• [Stored data entries]:
BEGIN

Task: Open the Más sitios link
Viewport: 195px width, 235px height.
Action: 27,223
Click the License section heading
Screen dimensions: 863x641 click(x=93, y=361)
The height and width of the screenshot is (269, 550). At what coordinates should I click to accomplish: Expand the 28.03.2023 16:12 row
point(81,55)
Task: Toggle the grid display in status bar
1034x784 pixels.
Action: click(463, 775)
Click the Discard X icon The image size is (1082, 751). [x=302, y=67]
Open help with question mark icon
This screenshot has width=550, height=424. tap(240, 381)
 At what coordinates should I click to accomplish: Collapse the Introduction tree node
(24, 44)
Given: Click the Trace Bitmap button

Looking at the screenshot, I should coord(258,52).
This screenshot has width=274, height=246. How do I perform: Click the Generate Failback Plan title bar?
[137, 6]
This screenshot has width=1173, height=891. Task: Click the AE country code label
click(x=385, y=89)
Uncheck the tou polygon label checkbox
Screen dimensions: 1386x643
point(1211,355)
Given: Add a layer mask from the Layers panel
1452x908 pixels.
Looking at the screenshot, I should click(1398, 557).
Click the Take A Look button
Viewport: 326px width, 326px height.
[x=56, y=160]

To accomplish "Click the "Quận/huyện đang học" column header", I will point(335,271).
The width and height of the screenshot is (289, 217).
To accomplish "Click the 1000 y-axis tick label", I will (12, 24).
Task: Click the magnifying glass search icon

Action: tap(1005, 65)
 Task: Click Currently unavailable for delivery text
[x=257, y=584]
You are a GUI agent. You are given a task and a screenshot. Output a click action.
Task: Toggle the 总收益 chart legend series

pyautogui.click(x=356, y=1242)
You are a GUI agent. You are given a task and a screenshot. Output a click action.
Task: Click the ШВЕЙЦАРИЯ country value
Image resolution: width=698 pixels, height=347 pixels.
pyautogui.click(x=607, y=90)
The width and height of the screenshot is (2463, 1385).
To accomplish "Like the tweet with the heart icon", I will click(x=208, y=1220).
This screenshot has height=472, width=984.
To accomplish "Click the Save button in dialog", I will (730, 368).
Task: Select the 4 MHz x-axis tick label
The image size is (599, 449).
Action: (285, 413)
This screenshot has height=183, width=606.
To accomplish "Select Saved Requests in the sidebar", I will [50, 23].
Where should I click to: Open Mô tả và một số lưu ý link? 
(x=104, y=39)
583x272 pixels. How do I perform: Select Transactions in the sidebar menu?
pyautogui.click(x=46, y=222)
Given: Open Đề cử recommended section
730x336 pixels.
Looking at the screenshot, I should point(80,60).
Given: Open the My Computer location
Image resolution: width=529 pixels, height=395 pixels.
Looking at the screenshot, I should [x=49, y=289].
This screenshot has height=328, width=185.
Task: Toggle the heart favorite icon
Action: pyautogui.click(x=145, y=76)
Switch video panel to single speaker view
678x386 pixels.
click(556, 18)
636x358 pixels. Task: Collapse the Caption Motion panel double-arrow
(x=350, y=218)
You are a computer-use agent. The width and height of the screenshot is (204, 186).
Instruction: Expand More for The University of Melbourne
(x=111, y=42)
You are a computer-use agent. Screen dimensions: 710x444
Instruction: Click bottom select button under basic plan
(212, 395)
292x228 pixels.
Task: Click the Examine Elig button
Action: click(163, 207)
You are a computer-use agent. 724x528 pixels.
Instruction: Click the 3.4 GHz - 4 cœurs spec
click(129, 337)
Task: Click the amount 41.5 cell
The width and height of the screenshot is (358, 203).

END

• [ACTIVITY]: Read through the records above and copy the lines that contain "agent".

• [TASK RESPONSE]:
You are a GUI agent. You are given a task and a screenshot. Output a click action.
You are a GUI agent. You are given a task and a screenshot. Output a click action.
You are a computer-use agent. The width and height of the screenshot is (204, 186).
You are a computer-use agent. Screen dimensions: 710x444
You are a computer-use agent. 724x528 pixels.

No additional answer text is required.